START ITEMS

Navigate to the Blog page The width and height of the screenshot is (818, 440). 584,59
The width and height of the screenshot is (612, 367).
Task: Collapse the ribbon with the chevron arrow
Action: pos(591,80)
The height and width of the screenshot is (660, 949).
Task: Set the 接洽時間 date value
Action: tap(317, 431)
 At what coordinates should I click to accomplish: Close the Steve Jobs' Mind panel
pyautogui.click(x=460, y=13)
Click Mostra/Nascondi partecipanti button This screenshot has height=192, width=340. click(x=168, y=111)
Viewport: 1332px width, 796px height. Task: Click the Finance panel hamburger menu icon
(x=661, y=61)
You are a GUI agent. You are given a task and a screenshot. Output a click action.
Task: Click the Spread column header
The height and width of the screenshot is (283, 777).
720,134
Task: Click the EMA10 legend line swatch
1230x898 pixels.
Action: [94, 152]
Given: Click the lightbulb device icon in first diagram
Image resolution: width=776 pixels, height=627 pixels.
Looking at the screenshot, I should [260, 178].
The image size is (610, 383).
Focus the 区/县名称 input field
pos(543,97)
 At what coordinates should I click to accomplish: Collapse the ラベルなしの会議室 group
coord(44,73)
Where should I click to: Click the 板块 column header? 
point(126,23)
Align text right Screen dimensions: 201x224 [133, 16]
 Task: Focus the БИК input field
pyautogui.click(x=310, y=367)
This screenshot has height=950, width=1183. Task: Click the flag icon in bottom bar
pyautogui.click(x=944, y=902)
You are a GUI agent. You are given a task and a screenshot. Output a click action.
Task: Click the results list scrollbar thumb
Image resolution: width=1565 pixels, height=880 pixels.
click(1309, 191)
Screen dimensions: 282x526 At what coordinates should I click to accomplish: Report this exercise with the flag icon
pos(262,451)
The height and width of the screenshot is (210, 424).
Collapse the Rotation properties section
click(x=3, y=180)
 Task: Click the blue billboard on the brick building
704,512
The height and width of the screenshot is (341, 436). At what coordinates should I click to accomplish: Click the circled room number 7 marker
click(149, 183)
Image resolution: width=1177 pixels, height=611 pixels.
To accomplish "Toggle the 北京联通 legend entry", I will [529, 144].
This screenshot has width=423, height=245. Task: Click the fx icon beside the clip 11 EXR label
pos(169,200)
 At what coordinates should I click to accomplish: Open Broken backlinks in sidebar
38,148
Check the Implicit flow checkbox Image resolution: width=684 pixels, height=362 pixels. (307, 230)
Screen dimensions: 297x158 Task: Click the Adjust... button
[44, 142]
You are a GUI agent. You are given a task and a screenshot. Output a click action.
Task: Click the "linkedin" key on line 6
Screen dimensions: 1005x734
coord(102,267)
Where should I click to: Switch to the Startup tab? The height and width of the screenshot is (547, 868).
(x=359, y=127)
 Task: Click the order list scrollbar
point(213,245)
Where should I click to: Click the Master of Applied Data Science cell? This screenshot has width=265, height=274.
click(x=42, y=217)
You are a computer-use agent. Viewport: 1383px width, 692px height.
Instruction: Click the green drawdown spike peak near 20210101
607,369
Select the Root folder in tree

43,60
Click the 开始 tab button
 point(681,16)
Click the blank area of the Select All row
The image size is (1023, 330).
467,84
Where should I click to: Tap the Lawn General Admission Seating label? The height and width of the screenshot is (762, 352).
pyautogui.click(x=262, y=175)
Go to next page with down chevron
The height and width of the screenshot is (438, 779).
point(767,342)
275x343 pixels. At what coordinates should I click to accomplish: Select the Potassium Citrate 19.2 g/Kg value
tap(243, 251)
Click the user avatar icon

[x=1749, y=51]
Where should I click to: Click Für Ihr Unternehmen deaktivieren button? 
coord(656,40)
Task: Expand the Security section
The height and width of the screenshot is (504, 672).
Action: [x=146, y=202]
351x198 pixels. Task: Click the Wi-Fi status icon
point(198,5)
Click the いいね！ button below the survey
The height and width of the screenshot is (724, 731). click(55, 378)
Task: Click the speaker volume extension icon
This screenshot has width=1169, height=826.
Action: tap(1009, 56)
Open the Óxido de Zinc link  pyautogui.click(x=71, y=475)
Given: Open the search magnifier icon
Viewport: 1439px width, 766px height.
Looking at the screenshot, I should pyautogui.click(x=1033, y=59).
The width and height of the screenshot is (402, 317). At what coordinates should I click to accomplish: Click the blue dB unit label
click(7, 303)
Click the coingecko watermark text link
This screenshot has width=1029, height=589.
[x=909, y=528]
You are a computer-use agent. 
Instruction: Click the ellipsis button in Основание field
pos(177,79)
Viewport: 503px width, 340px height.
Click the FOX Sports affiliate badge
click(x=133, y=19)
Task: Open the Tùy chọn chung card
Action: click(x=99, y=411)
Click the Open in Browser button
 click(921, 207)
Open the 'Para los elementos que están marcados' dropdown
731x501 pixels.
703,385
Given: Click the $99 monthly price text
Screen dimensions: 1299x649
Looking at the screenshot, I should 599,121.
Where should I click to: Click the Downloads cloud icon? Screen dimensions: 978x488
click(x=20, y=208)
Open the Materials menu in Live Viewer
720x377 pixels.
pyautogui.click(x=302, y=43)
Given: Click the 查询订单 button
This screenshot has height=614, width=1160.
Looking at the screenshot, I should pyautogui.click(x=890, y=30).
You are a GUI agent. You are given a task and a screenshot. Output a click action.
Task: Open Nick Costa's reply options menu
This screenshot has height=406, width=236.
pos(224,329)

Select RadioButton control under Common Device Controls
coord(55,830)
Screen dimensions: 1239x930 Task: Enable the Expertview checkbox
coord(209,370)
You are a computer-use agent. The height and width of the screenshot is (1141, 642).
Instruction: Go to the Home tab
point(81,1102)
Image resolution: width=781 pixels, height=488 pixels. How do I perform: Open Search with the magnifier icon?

END ITEMS

Switch every "pixels" in the records to "px", leaving everything else as it is.

- **SOLUTION TO THIS PROBLEM**:
Navigate to the Blog page The width and height of the screenshot is (818, 440). 584,59
The width and height of the screenshot is (612, 367).
Task: Collapse the ribbon with the chevron arrow
Action: pos(591,80)
The height and width of the screenshot is (660, 949).
Task: Set the 接洽時間 date value
Action: tap(317, 431)
 At what coordinates should I click to accomplish: Close the Steve Jobs' Mind panel
pyautogui.click(x=460, y=13)
Click Mostra/Nascondi partecipanti button This screenshot has height=192, width=340. click(x=168, y=111)
Viewport: 1332px width, 796px height. Task: Click the Finance panel hamburger menu icon
(x=661, y=61)
You are a GUI agent. You are given a task and a screenshot. Output a click action.
Task: Click the Spread column header
The height and width of the screenshot is (283, 777).
720,134
Task: Click the EMA10 legend line swatch
1230x898 px.
Action: [94, 152]
Given: Click the lightbulb device icon in first diagram
Image resolution: width=776 px, height=627 px.
Looking at the screenshot, I should [260, 178].
The image size is (610, 383).
Focus the 区/县名称 input field
pos(543,97)
 At what coordinates should I click to accomplish: Collapse the ラベルなしの会議室 group
coord(44,73)
Where should I click to: Click the 板块 column header? 
point(126,23)
Align text right Screen dimensions: 201x224 [133, 16]
 Task: Focus the БИК input field
pyautogui.click(x=310, y=367)
This screenshot has height=950, width=1183. Task: Click the flag icon in bottom bar
pyautogui.click(x=944, y=902)
You are a GUI agent. You are given a task and a screenshot. Output a click action.
Task: Click the results list scrollbar thumb
Image resolution: width=1565 px, height=880 px.
click(1309, 191)
Screen dimensions: 282x526 At what coordinates should I click to accomplish: Report this exercise with the flag icon
pos(262,451)
The height and width of the screenshot is (210, 424).
Collapse the Rotation properties section
click(x=3, y=180)
 Task: Click the blue billboard on the brick building
704,512
The height and width of the screenshot is (341, 436). At what coordinates should I click to accomplish: Click the circled room number 7 marker
click(149, 183)
Image resolution: width=1177 px, height=611 px.
To accomplish "Toggle the 北京联通 legend entry", I will [529, 144].
This screenshot has width=423, height=245. Task: Click the fx icon beside the clip 11 EXR label
pos(169,200)
 At what coordinates should I click to accomplish: Open Broken backlinks in sidebar
38,148
Check the Implicit flow checkbox Image resolution: width=684 px, height=362 px. (307, 230)
Screen dimensions: 297x158 Task: Click the Adjust... button
[44, 142]
You are a GUI agent. You are given a task and a screenshot. Output a click action.
Task: Click the "linkedin" key on line 6
Screen dimensions: 1005x734
coord(102,267)
Where should I click to: Switch to the Startup tab? The height and width of the screenshot is (547, 868).
(x=359, y=127)
 Task: Click the order list scrollbar
point(213,245)
Where should I click to: Click the Master of Applied Data Science cell? This screenshot has width=265, height=274.
click(x=42, y=217)
You are a computer-use agent. Viewport: 1383px width, 692px height.
Instruction: Click the green drawdown spike peak near 20210101
607,369
Select the Root folder in tree

43,60
Click the 开始 tab button
 point(681,16)
Click the blank area of the Select All row
The image size is (1023, 330).
467,84
Where should I click to: Tap the Lawn General Admission Seating label? The height and width of the screenshot is (762, 352).
pyautogui.click(x=262, y=175)
Go to next page with down chevron
The height and width of the screenshot is (438, 779).
point(767,342)
275x343 px. At what coordinates should I click to accomplish: Select the Potassium Citrate 19.2 g/Kg value
tap(243, 251)
Click the user avatar icon

[x=1749, y=51]
Where should I click to: Click Für Ihr Unternehmen deaktivieren button? 
coord(656,40)
Task: Expand the Security section
The height and width of the screenshot is (504, 672).
Action: [x=146, y=202]
351x198 px. Task: Click the Wi-Fi status icon
point(198,5)
Click the いいね！ button below the survey
The height and width of the screenshot is (724, 731). click(55, 378)
Task: Click the speaker volume extension icon
This screenshot has width=1169, height=826.
Action: tap(1009, 56)
Open the Óxido de Zinc link  pyautogui.click(x=71, y=475)
Given: Open the search magnifier icon
Viewport: 1439px width, 766px height.
Looking at the screenshot, I should pyautogui.click(x=1033, y=59).
The width and height of the screenshot is (402, 317). At what coordinates should I click to accomplish: Click the blue dB unit label
click(7, 303)
Click the coingecko watermark text link
This screenshot has width=1029, height=589.
[x=909, y=528]
You are a computer-use agent. 
Instruction: Click the ellipsis button in Основание field
pos(177,79)
Viewport: 503px width, 340px height.
Click the FOX Sports affiliate badge
click(x=133, y=19)
Task: Open the Tùy chọn chung card
Action: click(x=99, y=411)
Click the Open in Browser button
 click(921, 207)
Open the 'Para los elementos que están marcados' dropdown
731x501 px.
703,385
Given: Click the $99 monthly price text
Screen dimensions: 1299x649
Looking at the screenshot, I should 599,121.
Where should I click to: Click the Downloads cloud icon? Screen dimensions: 978x488
click(x=20, y=208)
Open the Materials menu in Live Viewer
720x377 px.
pyautogui.click(x=302, y=43)
Given: Click the 查询订单 button
This screenshot has height=614, width=1160.
Looking at the screenshot, I should pyautogui.click(x=890, y=30).
You are a GUI agent. You are given a task and a screenshot. Output a click action.
Task: Open Nick Costa's reply options menu
This screenshot has height=406, width=236.
pos(224,329)

Select RadioButton control under Common Device Controls
coord(55,830)
Screen dimensions: 1239x930 Task: Enable the Expertview checkbox
coord(209,370)
You are a computer-use agent. The height and width of the screenshot is (1141, 642).
Instruction: Go to the Home tab
point(81,1102)
Image resolution: width=781 px, height=488 px. How do I perform: Open Search with the magnifier icon?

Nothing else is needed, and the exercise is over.